Talk to Us About WholesaleFor more on how to think about coffee hospitality in your ministry, see our piece on coffee hospitality and sharing faith and our history of coffee in Christian monasteries.
Source: SCA brewing standards (1:18 ratio target), volume estimates from common church coffee programs we serve, equipment recommendations from National Restaurant Association food service guidelines.
Frequently Asked Questions
How much coffee should a church of 100 make on Sunday morning?

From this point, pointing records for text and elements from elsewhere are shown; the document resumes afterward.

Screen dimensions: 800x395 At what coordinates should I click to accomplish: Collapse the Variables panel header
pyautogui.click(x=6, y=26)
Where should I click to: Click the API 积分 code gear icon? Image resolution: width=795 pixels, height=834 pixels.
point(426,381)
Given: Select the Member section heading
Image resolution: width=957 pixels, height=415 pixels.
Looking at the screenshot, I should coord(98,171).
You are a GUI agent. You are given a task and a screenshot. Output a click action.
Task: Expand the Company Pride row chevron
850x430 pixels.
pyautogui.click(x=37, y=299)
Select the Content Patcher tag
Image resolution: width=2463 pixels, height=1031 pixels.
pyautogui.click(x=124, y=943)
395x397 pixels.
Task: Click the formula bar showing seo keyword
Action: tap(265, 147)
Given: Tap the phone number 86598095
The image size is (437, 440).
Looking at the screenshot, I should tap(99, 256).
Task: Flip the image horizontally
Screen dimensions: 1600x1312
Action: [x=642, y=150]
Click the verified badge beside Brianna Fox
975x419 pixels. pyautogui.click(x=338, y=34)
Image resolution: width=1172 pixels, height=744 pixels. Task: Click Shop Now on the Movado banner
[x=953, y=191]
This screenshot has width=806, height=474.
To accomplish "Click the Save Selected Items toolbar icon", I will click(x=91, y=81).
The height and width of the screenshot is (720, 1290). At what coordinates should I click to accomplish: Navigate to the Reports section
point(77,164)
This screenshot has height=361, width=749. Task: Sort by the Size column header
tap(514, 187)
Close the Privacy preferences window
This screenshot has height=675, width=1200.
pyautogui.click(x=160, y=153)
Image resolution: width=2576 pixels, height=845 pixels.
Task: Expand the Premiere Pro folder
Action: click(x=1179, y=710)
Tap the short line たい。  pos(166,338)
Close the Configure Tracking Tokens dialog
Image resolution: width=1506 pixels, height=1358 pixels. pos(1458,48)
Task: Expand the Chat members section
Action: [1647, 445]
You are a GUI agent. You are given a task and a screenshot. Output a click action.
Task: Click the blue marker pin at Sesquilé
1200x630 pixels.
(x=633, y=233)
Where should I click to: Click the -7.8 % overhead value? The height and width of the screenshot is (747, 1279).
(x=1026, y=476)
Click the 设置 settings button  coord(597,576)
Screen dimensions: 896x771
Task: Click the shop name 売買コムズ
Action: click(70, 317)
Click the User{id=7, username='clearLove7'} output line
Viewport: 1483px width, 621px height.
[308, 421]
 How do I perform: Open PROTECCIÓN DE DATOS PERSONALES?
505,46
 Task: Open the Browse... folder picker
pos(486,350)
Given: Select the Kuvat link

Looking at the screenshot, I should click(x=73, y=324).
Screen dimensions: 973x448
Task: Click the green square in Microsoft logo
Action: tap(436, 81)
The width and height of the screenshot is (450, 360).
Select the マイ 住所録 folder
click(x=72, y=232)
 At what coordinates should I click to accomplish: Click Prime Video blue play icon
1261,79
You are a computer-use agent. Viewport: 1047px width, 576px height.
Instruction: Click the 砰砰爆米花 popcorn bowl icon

Plan for about 40 to 60 cups, which is two 12-cup brewers running back to back. Adjust based on observation over a few weeks.
Is a percolator or drip brewer better for church coffee?
Drip brewers usually produce cleaner, sweeter coffee. Commercial percolators are easier for volunteers to operate and can handle larger volumes in one cycle.
What is the cheapest way to upgrade church coffee?
Switch from pre-ground bulk to whole bean coffee roasted within the last four weeks, and buy a basic burr grinder. That single change makes the biggest difference.
How long can brewed coffee sit before it tastes bad?
In a sealed insulated airpot, about 90 minutes. On an open warming plate, about 20 minutes.
Should we offer decaf at church?
Yes. A small percolator or single brewer of fresh decaf serves the people who avoid caffeine and shows you noticed them.